眉をしかめ普通の人形じゃないそれにうっすら嫌悪感を抱きながら僕は口を開いた。
「そんなこと、僕が聞きたいよ」
ハァッとわざとらしく溜息を吐きながら言う。
人形は「ハハーァン…」なんて小さく呟けば、あっという間に僕の手から抜け出して地面に立つ。
くるっと振り向いた人形はその無表情な赤い目で僕を見つめた。
気持ち悪さと恐怖で僕の顔は嫌悪に歪む。

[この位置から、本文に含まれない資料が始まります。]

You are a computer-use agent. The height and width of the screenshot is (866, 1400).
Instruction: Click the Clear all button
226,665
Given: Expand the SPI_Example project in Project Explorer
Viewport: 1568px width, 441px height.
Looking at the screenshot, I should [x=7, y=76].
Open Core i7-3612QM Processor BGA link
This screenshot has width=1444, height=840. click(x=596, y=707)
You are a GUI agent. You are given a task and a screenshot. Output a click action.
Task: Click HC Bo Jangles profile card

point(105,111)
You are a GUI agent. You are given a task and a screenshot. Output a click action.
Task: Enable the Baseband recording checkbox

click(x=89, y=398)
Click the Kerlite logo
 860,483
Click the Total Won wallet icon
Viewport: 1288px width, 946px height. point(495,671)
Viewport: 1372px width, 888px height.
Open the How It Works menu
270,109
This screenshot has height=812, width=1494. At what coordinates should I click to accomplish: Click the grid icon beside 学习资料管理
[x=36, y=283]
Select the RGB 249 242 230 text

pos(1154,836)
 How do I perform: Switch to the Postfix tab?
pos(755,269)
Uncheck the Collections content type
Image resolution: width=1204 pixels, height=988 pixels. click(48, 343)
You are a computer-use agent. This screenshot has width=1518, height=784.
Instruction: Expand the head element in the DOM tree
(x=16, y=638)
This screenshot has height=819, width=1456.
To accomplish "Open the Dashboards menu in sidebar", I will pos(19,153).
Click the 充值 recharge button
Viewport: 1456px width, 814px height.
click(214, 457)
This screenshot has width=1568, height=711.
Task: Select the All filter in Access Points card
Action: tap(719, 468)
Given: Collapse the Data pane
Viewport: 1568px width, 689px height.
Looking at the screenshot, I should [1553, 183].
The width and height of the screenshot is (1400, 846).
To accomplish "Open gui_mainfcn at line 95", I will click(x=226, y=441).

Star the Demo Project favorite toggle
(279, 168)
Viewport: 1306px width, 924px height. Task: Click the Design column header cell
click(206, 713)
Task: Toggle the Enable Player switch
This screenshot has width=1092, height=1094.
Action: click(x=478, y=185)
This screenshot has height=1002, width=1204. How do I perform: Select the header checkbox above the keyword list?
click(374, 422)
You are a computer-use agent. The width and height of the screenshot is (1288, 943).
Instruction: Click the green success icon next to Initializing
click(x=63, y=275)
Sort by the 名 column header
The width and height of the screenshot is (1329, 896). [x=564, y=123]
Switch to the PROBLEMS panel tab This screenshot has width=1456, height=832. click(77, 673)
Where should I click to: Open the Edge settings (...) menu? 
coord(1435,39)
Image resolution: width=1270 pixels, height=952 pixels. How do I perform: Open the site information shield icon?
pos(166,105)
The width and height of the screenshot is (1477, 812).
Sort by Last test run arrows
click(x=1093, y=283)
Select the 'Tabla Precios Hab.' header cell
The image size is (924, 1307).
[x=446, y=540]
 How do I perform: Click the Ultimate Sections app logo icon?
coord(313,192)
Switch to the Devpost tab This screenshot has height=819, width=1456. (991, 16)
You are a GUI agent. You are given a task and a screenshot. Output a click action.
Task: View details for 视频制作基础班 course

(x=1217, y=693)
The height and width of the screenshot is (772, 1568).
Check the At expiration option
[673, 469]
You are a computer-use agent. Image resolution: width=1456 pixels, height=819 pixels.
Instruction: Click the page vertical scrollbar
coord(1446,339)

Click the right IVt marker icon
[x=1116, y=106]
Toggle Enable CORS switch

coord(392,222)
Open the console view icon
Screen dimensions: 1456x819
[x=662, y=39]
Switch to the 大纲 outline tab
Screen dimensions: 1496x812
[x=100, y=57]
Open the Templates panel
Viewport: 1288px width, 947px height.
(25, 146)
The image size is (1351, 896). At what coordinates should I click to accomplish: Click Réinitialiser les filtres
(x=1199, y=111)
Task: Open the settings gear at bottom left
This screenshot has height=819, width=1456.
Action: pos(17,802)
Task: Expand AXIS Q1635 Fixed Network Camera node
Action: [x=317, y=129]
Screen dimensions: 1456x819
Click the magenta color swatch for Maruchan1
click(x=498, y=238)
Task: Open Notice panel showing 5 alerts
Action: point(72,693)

その様子を見た人形はまた厳しい口調で言い放つ。
「オマエ、死ンダノカ?」
「死ンダナラ、私ハアイツノ所ヘ連レテ行カナキャイケナイカラナ」
ー死んだ?僕が?
そんな筈は無いと僕は首を振る。
でも人形は記憶違いだろと言わんばかりに僕のジャージの裾を引き歩き出す。
振り払いたいのに、吃驚する程この人形は力が強い。
引きずられるように僕は人形の後ろを歩き出す。
その間も、僕は死んだ筈はないと否定をし続けた。